TCS Daily

Politician, Heal Thyself

By Joshua Livestro - February 27, 2006 12:00 AM

In the past decade or so, Europe has been under siege from a crowd of tight-lipped, tight-bellied, mean-spirited activists. Like an army of Grinches, they've come to rob us of some of what makes life worth living. If they get their way, one dreary day we'll wake up to find we've all become muesli-munching, bicycle riding carrot juice drinkers. Sounds like hell to you? Well, hell is what we will get, unless we take a stand to fight off this modern New Model Army of misery merchants.

On issue after issue, the new puritans have tried to push us into accepting their joyless doctrines. Because of them, smoking, flirting, even driving your car have become quasi-illegal activities. They suggested banning Homer, the Bible and Shakespeare as sexist publications, and ordered Bavarian barmaids to stop wearing their famously low-cut dresses because of the risk of sunburn. They're desperately trying to rob us of our foreign holidays by demanding extra taxes on airline tickets. And now they're coming after our food and drink. Through the use of the "obesity epidemic" myth, they strive to criminalize innocent activities like drinking a milkshake or eating a burger.

In their fight against life's simple pleasures, the neo-puritans have found a powerful ally in the European Commission. This is not because the Commission is somehow dogmatically committed to doing battle against the good life. The Eurocrats like the good life just as much as you and I do -- perhaps even more so, judging by the booming restaurant trade in Brussels and the number of four-wheel-drives parked in the Commission's car parks. The Commission doesn't really have a position on the pursuit of happiness. It's neither for nor against it. It's in favor of something entirely different: regulation. It exists, therefore it regulates, and vice versa. Sometimes this regulation even favors the pursuit of happiness or the cause of liberty.

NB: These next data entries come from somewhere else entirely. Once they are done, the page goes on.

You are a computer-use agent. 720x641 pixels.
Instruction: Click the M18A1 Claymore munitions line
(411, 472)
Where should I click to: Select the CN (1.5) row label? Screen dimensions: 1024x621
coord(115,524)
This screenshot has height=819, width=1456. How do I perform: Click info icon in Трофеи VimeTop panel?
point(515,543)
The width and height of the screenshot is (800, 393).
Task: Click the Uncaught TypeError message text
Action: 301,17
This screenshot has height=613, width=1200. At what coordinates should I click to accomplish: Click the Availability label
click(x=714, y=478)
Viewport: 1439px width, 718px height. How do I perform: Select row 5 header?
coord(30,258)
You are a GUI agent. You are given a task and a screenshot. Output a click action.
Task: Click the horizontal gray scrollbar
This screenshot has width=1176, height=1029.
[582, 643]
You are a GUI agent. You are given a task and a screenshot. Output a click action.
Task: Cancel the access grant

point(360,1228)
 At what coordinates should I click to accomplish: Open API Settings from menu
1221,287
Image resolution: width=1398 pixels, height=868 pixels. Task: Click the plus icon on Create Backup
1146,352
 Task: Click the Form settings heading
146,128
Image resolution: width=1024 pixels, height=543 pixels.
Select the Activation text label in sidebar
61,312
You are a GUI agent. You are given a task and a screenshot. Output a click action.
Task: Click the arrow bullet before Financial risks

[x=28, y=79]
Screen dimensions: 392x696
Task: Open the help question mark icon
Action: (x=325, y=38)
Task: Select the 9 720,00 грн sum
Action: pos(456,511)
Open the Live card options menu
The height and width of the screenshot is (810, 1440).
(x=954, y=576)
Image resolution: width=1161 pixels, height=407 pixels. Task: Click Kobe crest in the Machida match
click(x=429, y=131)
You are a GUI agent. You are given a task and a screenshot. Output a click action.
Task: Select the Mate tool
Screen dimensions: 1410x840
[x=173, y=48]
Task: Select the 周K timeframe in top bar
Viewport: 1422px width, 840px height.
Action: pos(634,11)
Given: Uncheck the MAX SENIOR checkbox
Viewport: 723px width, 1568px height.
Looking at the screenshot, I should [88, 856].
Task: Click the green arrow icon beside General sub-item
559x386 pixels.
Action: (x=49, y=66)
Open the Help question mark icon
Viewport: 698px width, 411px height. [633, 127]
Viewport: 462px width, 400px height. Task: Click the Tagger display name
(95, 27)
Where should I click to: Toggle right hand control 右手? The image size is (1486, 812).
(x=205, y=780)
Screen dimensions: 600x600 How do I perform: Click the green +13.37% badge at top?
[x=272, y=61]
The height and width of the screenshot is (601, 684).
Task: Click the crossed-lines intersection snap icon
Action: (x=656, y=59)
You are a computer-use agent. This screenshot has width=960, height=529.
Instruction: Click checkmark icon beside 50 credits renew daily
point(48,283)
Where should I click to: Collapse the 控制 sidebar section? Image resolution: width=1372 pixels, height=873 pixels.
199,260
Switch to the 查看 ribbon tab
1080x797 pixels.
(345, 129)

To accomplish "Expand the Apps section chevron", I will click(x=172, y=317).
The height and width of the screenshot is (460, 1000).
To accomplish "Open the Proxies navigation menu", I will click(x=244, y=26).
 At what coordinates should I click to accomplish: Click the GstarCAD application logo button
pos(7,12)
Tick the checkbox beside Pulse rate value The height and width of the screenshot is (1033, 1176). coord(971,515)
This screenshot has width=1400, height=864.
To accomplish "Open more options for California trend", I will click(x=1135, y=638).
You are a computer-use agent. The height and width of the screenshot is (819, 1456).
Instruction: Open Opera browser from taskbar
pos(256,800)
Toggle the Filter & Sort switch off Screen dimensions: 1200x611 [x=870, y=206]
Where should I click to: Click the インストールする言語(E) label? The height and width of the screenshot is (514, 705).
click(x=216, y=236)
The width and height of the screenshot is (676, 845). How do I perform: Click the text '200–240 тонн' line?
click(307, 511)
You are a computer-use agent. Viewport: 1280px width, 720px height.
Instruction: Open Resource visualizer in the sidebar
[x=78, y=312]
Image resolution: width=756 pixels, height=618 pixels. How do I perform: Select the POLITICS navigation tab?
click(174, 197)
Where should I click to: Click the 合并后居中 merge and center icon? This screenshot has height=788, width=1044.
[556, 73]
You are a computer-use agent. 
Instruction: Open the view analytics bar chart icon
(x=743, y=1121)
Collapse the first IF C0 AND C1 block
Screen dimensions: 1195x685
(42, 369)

Together with the European Court of Justice, the Commission has been instrumental in increasing the freedom of movement throughout Europe of people and goods and, albeit to a lesser extent, services and capital. Europeans today are free to live Goethe's old dream of traveling the entire length and breadth of the continent without having their suitcases opened even a single time. Free trade has brought wealth, and with it a new lifestyle, a life of leisure, devoted to the pursuit of happiness.

That part of the European project -- the freedom-enhancing part -- has been ceaselessly attacked by the neo-puritan movement. While hitting the Commission with one hand, however, with the other it has been tickling it into taking legislative action on a number of its favorite causes. The Commission has, for instance, been instrumental in pushing through a range of anti-tobacco measures. With its crusade against tobacco nearing its end, though, the Commission was keen to find a new "problem" in which to sink its legislative teeth. The neo-puritans were all too happy to oblige, handing them the "obesity epidemic" issue on an environmentally friendly platter. Urging them on with cries of "Legislate This!", Cromwell's great-great-grandchildren are rubbing their hands in glee at the thought of firm legislative action against another of their pet hates: eating and drinking.

The recent Green Paper on food and drink aims to tackle the "obesity epidemic" by promoting healthy diets and physical activity. If necessary, it states in a menacing tone, the Commission will take legislative action to reach these goals. Unless something is done to stop this madness, we will have European fitness freaks issuing guidelines on the advertising of soft drinks or the maximum size of burgers. If you think that seems unlikely, think again. The anti-happiness brigade has been lobbying hard at the national level to get ministers to take up the cause of smaller diameters for our hamburgers. There's no reason to assume they won't try the same at the European level. Before you know it, the only snack we'll be allowed to eat is a Euroburger, a downsized, tasteless bite of hot air.

To save us from that fate, the restaurant chain McDonald's has now taken a first step towards redressing the balance in favor of sanity. Using the Torino Winter Olympics as a launch pad, they've rolled out a new campaign on food labeling which deals with the same issue in a completely different way. From now on, any item sold in a McDonald's restaurant will mention its fat content, as well as caloric value, carbohydrate levels and sodium content, relating all of these to their daily recommended values. In other words, you will know exactly where that shake or burger fits into your daily diet. By providing consumers with all the data they need to make a fully informed decision about the food they eat, McDonald's is showing the Commission that there is another way to deal with the issues raised by the neo-puritans. McDonald's is not the only player in the food and drinks industry choosing the option of self-regulation. Though a series of self-regulatory initiatives, soft drinks trade organizations like UNESDA here in Europe and the American Beverage Association in the US have demonstrated that less heavy-handed, more flexible solutions can be achieved by letting companies and consumers sort things out between themselves.

And why not? After all, consumers don't need bureaucrats telling them what they can or cannot eat. They quite capable of working that one out on their own, thank you very much - even more so thanks to this additional nutritional information. Or is it rather that, like the neo-puritans, they really just don't trust us to run our own lives?